И старик спокойно сидел, глядя на гиацинты. Он был счастлив, все в нем согрелось, размягчилось и разнежилось, — а обед еще не кончен! Что могут предложить вам святоши взамен хорошего обеда? Могут ли они заставить вас мечтать и хоть на минутку увидеть жизнь в розовом свете? Нет, они могут только выдавать вам векселя, по которым никогда не получишь денег. У человека только и есть что его отвага, а они хотят уничтожить ее и заставить вас вопить о помощи. Он видел, как всплескивает руками его драгоценный доктор: «Портвейн после бутылки шампанского — да это верная смерть!» Ну и что ж, прекрасная смерть — лучше не придумаешь.
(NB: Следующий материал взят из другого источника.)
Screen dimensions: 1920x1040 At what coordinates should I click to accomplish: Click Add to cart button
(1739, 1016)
Что-то вторглось в тишину закрытой комнаты. Музыка? Это дочь наверху играет на рояле. И поет! Что за писк!.. Он вспомнил Дженни Линд, «Шведского соловья», — ни разу он не пропустил ни одного ее концерта. Дженни Линд!
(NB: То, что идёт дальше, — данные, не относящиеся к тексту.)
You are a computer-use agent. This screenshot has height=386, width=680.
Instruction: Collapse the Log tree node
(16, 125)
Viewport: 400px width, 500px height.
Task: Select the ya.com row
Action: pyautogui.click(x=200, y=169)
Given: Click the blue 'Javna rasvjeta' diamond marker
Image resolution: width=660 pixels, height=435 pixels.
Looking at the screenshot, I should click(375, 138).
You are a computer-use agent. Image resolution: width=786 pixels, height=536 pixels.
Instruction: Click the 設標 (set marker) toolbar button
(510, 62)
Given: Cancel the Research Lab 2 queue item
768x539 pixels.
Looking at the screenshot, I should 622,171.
— Он очень горячий, сэр. Вынуть его из формы? А! Рамекин!
— Немного масла и перцу!
— Слушаю, сэр.
Он ел медленно, смакуя каждый кусок, — вкусно, как никогда! А к сыру портвейн! Он выпил рюмку и сказал:
— Помогите перейти в кресло.
Он уселся перед огнем; графин, рюмка и колокольчик стояли на низеньком столике сбоку. Он пробормотал:
— Через двадцать минут — кофе и сигару.
Этим вечером он воздаст должное своему вину — не станет курить, пока не допьет его. Верно сказал старик Гораций: «Aequam memento rebus in arduis Sefvare mentem» [24]. И, подняв рюмку, он медленно отхлебывал, цедя по капле, зажмурив глаза.
Слабый, тонкий голос святоши в комнате наверху, запах гиацинтов, усыпляющий жар камина, где тлело кедровое полено, портвейн, струящийся в теле с ног до головы, — все это на минуту увело его в рай. Потом музыка прекратилась; настала тишина, только слегка потрескивало полено, пытаясь сопротивляться огню. Он сонно подумал: «Жизнь сжигает нас — сжигает нас. Как поленья в камине!» И он снова наполнил рюмку. До чего небрежен этот слуга на дне графина осадок, а он уж добрался до самого дна! И когда последняя капля увлажнила его седую бородку, рядом поставили поднос с кофе. Взяв сигару, он поднес ее к уху, помяв толстыми пальцами. Отличная сигара! И, затянувшись, сказал:
— Откройте бутылку старого коньяку, что стоит в буфете.
— Коньяку, сэр? Ей-богу, не смею, сэр.
— Слуга вы мне или нет?
— Да, сэр, но…
Минута молчания. Слуга торопливо подошел к буфету и, достав бутылку, вытащил пробку. Лицо старика так побагровело, что он испугался.
— Не наливайте, поставьте здесь.
Несчастный слуга поставил бутылку на столик. «Я обязан сказать ей, думал он, — но раньше уберу графин и рюмку, все-таки будет лучше». И, унося их, он вышел.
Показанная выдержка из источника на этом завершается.